An interesting article by Stuart Derrick from marketingmagazine.co.uk delves into the future of brand websites VS social network brand pages.
“Bacardi’s decision to move away from campaign websites to focus its digital strategy on social networks (Marketing, 26 January) may seem bold. However, it poses a question to all marketers: do expensive brand websites have a role in the age of social media?
Faced with declining numbers of visitors to its brand sites – according to comScore, Bacardi’s unique visitor numbers fell 77% between 2009 and 2010 – it is understood that the company will be shifting up to 90% of its digital spend to its presence on Facebook in the next one to two years.

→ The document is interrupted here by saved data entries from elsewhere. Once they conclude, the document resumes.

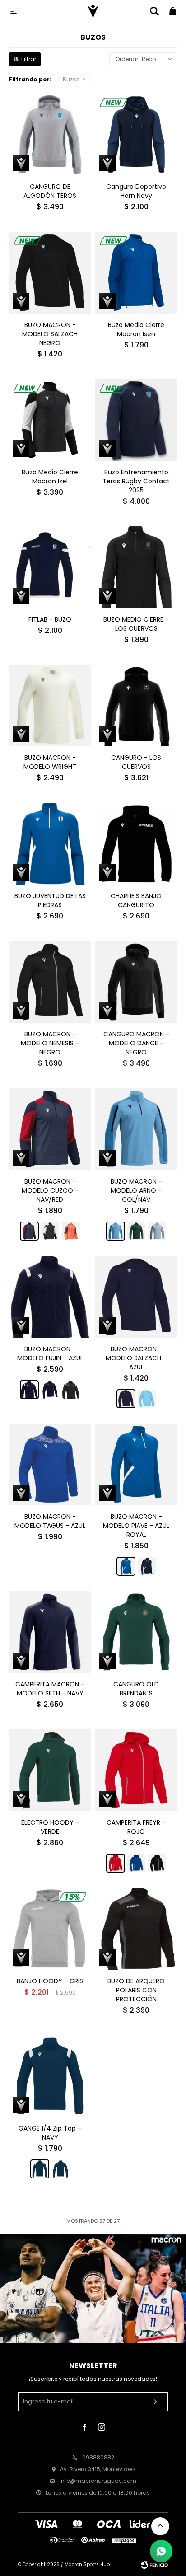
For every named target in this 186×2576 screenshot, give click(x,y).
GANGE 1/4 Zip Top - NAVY (50, 2133)
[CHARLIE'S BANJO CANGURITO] (136, 844)
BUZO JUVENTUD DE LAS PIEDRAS (50, 900)
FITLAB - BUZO (49, 619)
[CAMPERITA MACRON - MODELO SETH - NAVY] (50, 1632)
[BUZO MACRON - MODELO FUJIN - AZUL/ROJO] (50, 1390)
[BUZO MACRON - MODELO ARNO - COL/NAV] (136, 1129)
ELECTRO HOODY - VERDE (50, 1827)
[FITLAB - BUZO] (50, 567)
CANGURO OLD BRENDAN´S (136, 1689)
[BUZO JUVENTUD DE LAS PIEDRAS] (50, 844)
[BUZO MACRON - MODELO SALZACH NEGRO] (50, 273)
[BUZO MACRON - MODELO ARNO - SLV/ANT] (157, 1231)
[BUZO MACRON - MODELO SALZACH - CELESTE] (147, 1399)
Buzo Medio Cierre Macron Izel (50, 477)
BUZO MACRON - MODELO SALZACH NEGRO (50, 333)
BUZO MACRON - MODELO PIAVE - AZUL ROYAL (136, 1525)
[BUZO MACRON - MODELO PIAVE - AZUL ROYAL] (136, 1464)
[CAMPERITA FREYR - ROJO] (136, 1770)
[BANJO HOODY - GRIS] (50, 1929)
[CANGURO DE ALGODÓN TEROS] (50, 134)
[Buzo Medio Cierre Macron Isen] (136, 273)
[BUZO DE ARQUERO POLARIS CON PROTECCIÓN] (136, 1929)
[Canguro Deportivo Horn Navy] (136, 134)
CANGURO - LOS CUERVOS (136, 762)
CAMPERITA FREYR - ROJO (136, 1827)
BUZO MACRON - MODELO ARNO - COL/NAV (136, 1190)
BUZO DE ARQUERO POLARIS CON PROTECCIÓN (136, 1990)
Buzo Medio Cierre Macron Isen (136, 329)
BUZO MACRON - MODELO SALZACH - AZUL (136, 1358)
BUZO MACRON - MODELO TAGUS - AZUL (49, 1521)
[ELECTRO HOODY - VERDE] (50, 1770)
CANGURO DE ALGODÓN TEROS (49, 191)
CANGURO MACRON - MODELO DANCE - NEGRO (136, 1043)
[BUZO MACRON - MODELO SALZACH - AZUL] (136, 1297)
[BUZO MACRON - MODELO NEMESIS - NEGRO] (50, 982)
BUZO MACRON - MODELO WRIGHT (49, 762)
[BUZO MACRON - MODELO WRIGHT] (50, 705)
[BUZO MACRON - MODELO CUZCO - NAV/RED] (50, 1129)
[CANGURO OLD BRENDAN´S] (136, 1632)
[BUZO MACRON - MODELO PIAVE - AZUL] (147, 1566)
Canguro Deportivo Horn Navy (136, 191)
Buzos (71, 79)
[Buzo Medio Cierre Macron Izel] (50, 420)
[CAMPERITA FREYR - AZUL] (136, 1863)
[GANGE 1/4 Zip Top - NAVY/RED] (60, 2169)
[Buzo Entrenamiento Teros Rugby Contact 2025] (136, 420)
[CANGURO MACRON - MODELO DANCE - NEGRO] (136, 982)
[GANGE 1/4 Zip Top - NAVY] (50, 2076)
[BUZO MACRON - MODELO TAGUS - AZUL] (50, 1464)
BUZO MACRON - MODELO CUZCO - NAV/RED (50, 1190)
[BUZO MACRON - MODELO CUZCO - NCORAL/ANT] (71, 1231)
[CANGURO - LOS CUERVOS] (136, 705)
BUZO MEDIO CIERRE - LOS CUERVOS (136, 624)
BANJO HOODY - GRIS (50, 1981)
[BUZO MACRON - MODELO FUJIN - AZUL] (50, 1297)
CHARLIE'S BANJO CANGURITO (136, 900)
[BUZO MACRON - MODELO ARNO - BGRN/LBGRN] (136, 1231)
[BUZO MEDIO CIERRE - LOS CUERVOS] (136, 567)
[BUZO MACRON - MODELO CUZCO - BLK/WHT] (50, 1231)
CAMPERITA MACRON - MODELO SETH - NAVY (49, 1689)
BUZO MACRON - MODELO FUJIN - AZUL (50, 1353)
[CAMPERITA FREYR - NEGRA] (157, 1863)
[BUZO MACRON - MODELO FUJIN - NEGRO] (71, 1390)
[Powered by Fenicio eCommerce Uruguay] (154, 2564)
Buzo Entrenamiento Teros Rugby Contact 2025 (136, 481)
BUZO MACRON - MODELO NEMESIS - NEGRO (50, 1043)
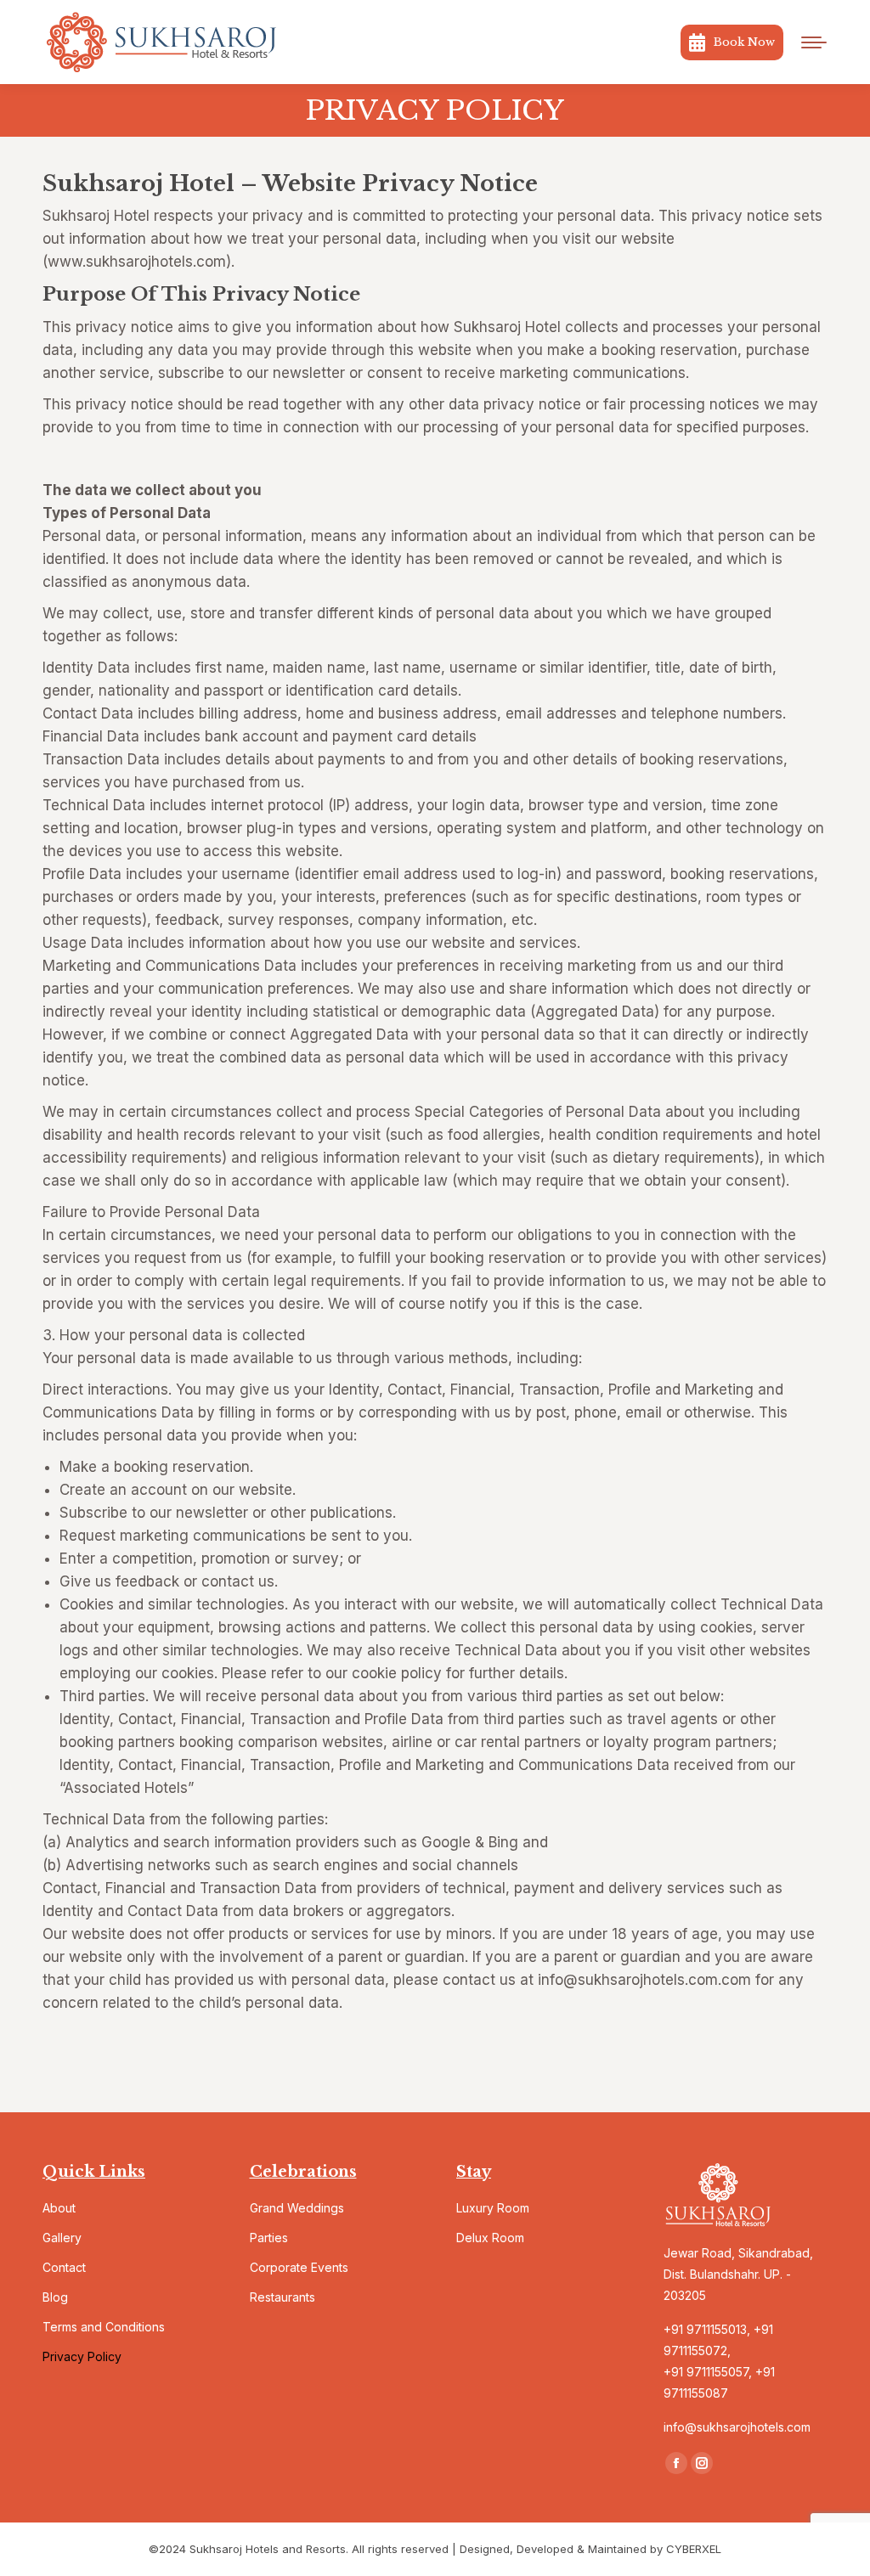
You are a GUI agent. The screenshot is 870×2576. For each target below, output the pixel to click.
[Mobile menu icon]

Branded content will be shared primarily through online communities, with dotcom sites for its brands, such as Bacardi, Bombay Sapphire and Grey Goose, pared back.
Bacardi may be one of the first companies to re-examine the role of its websites, but it will not be the last. As Ian Crocombe, planning director at digital agency AKQA, says, if some brands deleted their corporate website, it would make little difference to their level of brand recognition online.
‘Corporate sites made sense in web 1.0, when you drove traffic to landing pages with banners, and collected email addresses,’ he says. ‘Modern consumers are engaged by real-time, social digital experiences which transcend device and are powered by location.’
Forward-thinking brands, such as Nike (an AKQA client), have already made this leap, he adds. Nike Football realigned its digital marketing two years ago and focused on delivering real-time experiences. For the 2010 World Cup, it built a platform where it could engage with 4.6m football fans and delivered exclusive content.
Honda also re-assessed the role of brand websites two years ago when it redesigned its systems architecture to centralise all sales and marketing information on one site.
Ian Armstrong, Honda manager for European communications, says: ‘Traditionally, each new campaign had a microsite with relevant content. You end up replicating some level of functionality. The opportunity was to construct content in a way that’s more modular and shareable across multiple platforms.’
Given the nature of car purchases, information-rich websites will remain vital. People want a place where they can come where the content is trusted, says Armstrong.”
But going social could be dangerous for a brand…
“As a warning of the risks that exist in the push toward social media, Hodge cites the example of confectionery brand Skittles, which decided to scrap its website in 2009 and replace it with a page that aggregated social-media mentions. It backfired when people realised they could post abusive material.
The brand reconfigured its approach, but has maintained a social element, encouraging users to submit images and video.’”
Of course social media are changing life, behaviours and branding/communication rules, but the real question is: “Is social media suitable for all brands?”
I think there is a concrete risk for brands, using all the same digital platforms, to be ruled by the digital media.
Each brand should firstly set up a brand strategy (brand values, target) and then implement it by choosing specific digital media, unique tone of voice and approach.
Going on Facebook couldn’t be the Solution to every brands needs.
Branding must lead the digital approach not just design pre-selected media.